### MATERIAL FOR THE TASK
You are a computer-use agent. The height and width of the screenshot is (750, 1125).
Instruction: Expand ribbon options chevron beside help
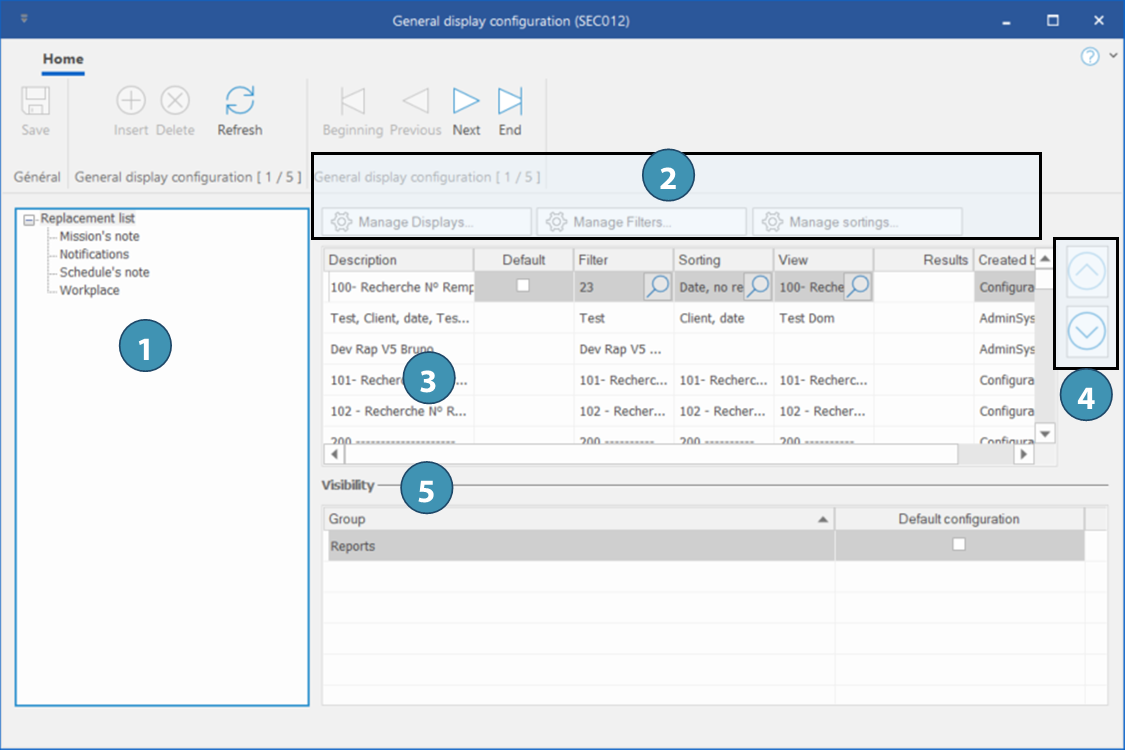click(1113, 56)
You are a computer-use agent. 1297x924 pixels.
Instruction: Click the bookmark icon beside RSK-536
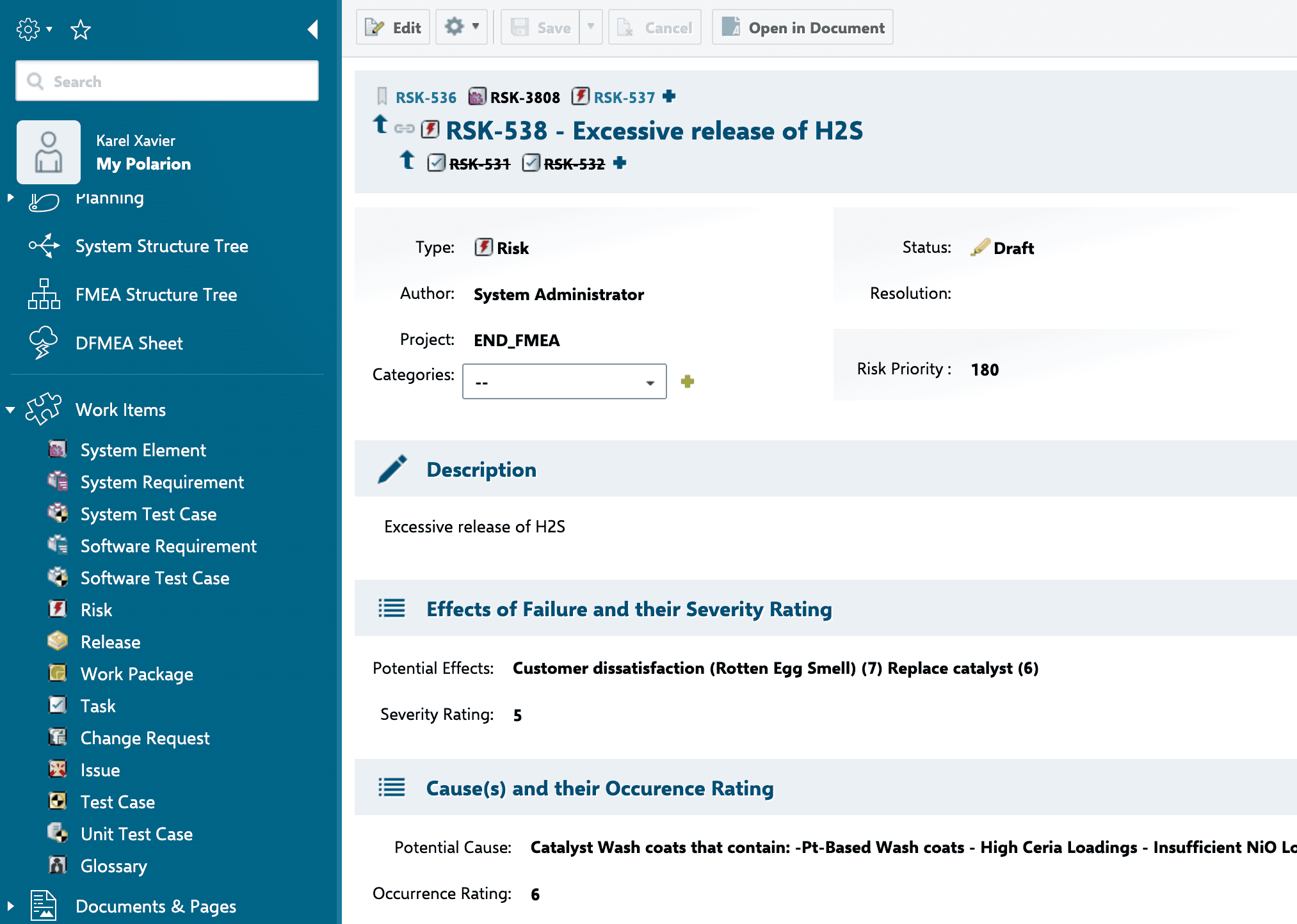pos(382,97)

### WRITTEN REQUEST
Can you reproduce every one of the rows above verbatim, omitting the pictures?

### WRITTEN SOLUTION
You are a computer-use agent. The height and width of the screenshot is (750, 1125).
Instruction: Expand ribbon options chevron beside help
click(1113, 56)
You are a computer-use agent. 1297x924 pixels.
Instruction: Click the bookmark icon beside RSK-536
pos(382,97)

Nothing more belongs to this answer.